How to nip a budding project

Wikidata is booming. A huge number of editors, many of them new contributors to the Wonderful World of Wikimedia projects, are adding, fixing, and sourcing claims to the database. A ridiculously high amount of language links have been moved from Wikipedia to Wikidata. Part of the promise of this new project is to unify factoids across the different language editions of Wikipedia; another is to make the key facts of Wikipedia (and other sources) accessible in a machine-readable form for third-party users. For those users, which will probably outgrow the use of claims on Wikipedia in the long run, the amount of (reasonably reliable) data is paramount. Wikipedia really took off once it reached a critical mass of useful knowledge; the same is due to happen to Wikidata.

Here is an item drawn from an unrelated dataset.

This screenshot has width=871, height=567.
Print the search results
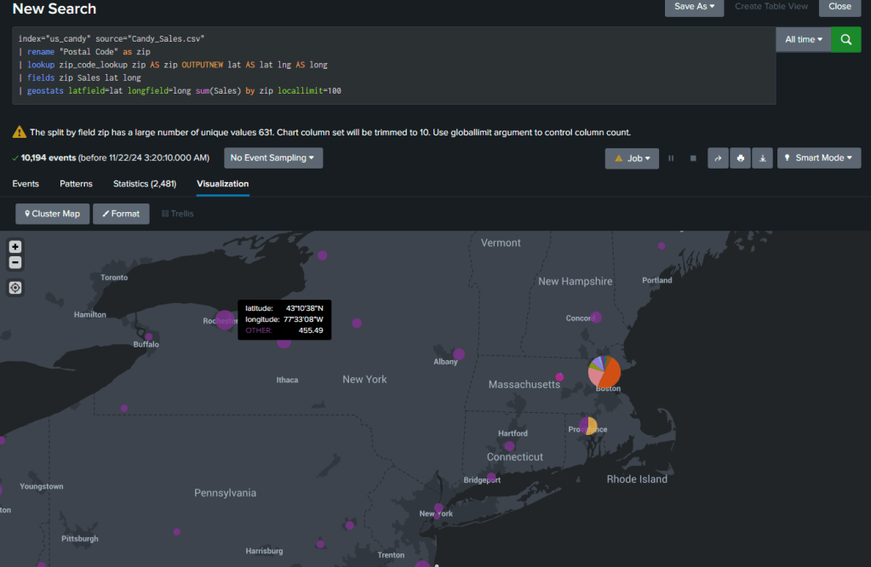pos(741,158)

Or is it? When it comes to claims and statements, a huge amount of heavy lifting has been, and is being, done by bots. The idea is simple; there is a lot of simple, factual data that can be extracted from a Wikipedia article and inserted into the corresponding Wikidata item, using categories, templates, or specific matches in the article text itself. For proper provenance, bots usually add “imported from en.wikipedia” as a “source” to the imported claim.

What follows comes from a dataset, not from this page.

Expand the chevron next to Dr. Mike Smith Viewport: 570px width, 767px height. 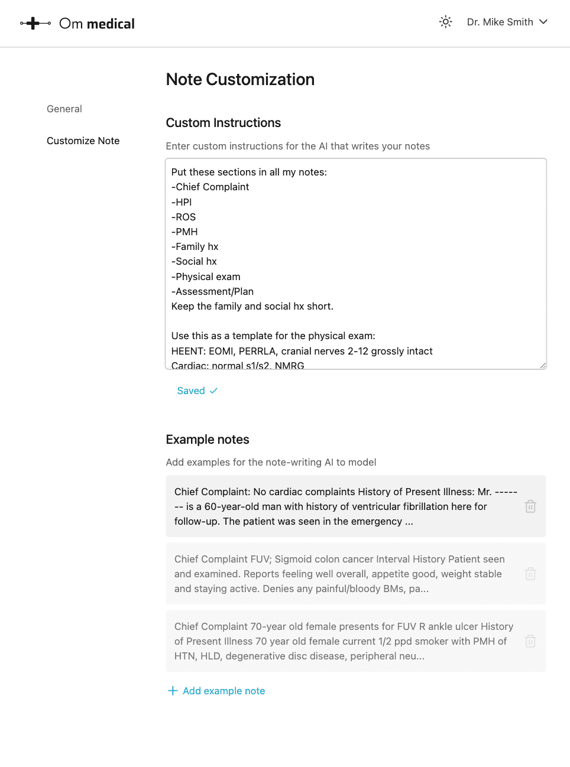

But this well-working system is about to end, sabotaged by people obsessing with “proper sources”. Now, don’t get me wrong; I do think all statements in Wikidata should be sourced properly! It is a tremendous opportunity to link the world’s knowledge up in the most fine-grained form imaginable. It is, undoubtedly, the right thing to do. But the drive to enforce this now, for all bots, is premature. Mainly because it is impossible.

I know. I created a list of birth and death dates from Wikipedia articles. Over 300.000 Wikidata items about people could have that information, in a matter of hours. But this has been verboten by the bureaucracy, as the dates do not have proper sources. Non-technical people may ask, “so why not just add sources”? I’d love to; except, it might be somewhat hard to have a bot scan the sources in the Wikipedia article, go to a library, get all the books, read them, find the mentioned dates, return the books, find or create the book items in Wikidata, and link them up accordingly. A bot couldn’t source web resources either (even if it would somehow know which one to use), since there is currently no URI type on Wikidata.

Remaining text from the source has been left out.